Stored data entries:
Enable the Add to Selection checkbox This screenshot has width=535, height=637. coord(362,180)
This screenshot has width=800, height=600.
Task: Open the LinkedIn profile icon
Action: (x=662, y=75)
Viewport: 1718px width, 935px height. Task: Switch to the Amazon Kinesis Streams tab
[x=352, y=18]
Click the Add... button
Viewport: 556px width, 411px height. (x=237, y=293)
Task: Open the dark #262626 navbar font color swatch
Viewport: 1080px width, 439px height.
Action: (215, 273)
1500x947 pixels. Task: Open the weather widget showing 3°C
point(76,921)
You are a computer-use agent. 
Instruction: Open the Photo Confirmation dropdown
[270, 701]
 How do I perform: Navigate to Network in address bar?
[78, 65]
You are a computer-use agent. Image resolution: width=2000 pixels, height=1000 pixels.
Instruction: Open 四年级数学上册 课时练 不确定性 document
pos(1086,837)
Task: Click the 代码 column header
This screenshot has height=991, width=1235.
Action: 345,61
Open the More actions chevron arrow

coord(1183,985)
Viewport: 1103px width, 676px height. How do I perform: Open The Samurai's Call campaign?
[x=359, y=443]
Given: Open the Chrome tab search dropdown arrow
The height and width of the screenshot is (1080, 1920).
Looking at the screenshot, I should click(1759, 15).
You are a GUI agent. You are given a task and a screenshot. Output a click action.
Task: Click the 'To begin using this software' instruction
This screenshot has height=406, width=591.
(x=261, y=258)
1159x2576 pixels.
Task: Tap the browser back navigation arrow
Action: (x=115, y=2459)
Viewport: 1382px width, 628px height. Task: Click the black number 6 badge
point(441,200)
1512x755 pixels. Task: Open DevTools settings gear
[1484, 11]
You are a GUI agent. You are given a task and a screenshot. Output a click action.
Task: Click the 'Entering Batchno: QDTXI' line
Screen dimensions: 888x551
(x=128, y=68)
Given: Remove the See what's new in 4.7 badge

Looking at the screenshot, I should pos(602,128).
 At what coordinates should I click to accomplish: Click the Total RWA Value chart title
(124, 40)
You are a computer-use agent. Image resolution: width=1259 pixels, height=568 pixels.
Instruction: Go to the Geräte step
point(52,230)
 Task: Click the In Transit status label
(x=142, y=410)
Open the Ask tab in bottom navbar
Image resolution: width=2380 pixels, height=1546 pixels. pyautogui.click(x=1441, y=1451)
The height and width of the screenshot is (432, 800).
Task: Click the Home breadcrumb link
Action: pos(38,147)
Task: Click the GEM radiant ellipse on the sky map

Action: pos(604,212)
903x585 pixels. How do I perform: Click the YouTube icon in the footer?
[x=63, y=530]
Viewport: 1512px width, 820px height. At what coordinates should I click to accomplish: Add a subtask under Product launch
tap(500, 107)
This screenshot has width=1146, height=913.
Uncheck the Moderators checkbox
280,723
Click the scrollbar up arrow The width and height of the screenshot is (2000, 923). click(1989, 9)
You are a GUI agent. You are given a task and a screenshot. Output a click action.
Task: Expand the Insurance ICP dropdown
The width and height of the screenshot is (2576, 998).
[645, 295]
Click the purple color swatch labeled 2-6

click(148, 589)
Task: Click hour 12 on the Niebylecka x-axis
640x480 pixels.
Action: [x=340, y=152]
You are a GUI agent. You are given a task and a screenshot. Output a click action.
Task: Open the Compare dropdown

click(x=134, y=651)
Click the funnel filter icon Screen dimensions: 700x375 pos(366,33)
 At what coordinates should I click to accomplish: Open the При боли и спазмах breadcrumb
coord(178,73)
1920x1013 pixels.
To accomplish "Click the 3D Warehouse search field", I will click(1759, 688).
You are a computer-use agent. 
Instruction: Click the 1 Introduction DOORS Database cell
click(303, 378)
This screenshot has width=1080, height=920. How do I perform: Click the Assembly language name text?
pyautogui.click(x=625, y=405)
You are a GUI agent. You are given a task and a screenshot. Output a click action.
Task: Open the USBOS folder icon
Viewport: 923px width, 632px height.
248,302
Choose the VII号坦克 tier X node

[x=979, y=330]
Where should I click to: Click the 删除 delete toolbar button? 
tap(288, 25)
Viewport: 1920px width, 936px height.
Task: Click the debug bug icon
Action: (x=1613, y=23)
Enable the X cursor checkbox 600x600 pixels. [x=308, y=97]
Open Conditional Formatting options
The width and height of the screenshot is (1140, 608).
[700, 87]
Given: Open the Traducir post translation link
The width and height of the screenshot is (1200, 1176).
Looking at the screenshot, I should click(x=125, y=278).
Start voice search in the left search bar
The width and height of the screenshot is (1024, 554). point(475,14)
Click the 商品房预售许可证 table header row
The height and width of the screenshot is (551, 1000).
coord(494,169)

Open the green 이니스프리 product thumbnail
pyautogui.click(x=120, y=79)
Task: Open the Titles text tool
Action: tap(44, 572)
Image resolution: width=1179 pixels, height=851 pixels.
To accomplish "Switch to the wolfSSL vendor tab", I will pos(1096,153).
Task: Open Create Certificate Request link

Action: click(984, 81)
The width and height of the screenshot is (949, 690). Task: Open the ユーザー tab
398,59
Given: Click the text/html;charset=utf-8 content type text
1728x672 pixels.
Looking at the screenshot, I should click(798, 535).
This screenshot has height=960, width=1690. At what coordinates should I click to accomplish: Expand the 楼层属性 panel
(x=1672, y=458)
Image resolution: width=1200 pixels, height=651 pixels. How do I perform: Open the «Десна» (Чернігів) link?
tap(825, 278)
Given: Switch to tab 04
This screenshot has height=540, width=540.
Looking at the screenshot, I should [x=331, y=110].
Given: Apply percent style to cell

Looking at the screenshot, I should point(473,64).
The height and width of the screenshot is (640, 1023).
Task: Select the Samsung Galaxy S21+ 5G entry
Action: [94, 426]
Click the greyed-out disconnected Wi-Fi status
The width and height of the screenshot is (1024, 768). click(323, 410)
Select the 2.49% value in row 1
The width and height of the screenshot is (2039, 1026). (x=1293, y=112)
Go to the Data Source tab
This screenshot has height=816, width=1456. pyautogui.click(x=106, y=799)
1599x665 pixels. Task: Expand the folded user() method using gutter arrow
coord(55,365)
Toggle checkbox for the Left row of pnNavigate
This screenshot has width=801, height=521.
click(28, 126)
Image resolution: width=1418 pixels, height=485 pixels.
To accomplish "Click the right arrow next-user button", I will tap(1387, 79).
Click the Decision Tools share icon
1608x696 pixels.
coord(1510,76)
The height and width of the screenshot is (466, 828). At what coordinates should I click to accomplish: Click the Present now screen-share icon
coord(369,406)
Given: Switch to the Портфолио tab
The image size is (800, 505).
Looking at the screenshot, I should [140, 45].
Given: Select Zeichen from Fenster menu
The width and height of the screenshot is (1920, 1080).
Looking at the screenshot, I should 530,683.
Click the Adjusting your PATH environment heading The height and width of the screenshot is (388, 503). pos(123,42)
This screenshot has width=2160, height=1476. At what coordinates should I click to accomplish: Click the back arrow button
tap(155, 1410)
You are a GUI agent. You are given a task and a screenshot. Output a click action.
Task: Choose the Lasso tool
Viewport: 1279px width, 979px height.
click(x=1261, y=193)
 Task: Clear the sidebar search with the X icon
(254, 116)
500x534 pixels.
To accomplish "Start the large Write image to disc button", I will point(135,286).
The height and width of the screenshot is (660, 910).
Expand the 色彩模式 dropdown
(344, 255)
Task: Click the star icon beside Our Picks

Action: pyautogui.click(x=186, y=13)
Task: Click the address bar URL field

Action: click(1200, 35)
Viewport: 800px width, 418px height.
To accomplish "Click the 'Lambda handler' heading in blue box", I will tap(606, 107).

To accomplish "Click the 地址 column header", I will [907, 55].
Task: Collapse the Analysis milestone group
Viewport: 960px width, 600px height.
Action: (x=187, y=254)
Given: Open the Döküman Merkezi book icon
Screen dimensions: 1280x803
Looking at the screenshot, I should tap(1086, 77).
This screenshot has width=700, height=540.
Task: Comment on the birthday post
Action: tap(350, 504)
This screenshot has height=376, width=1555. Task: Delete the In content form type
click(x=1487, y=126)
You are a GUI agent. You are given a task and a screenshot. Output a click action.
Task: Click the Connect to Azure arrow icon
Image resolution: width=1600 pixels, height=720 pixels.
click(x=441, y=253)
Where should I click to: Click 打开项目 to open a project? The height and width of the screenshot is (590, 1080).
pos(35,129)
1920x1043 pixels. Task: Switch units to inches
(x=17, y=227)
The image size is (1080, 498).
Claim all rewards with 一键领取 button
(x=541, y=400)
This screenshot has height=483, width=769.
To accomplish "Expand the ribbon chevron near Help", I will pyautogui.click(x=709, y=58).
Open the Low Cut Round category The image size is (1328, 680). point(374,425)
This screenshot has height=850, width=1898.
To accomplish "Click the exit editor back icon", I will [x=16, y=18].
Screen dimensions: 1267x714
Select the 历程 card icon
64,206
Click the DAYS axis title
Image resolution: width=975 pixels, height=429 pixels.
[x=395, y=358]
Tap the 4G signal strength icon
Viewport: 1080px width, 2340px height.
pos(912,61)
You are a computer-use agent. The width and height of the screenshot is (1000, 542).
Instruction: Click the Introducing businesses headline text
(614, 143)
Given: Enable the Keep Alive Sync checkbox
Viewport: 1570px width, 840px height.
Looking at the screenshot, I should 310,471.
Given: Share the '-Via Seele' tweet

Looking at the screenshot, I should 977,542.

ASSIGNMENT: Copy out each line of the entries where the word "column" is found.

COMPLETED EXERCISE:
Task: Click the 代码 column header
To accomplish "Click the 地址 column header", I will [907, 55].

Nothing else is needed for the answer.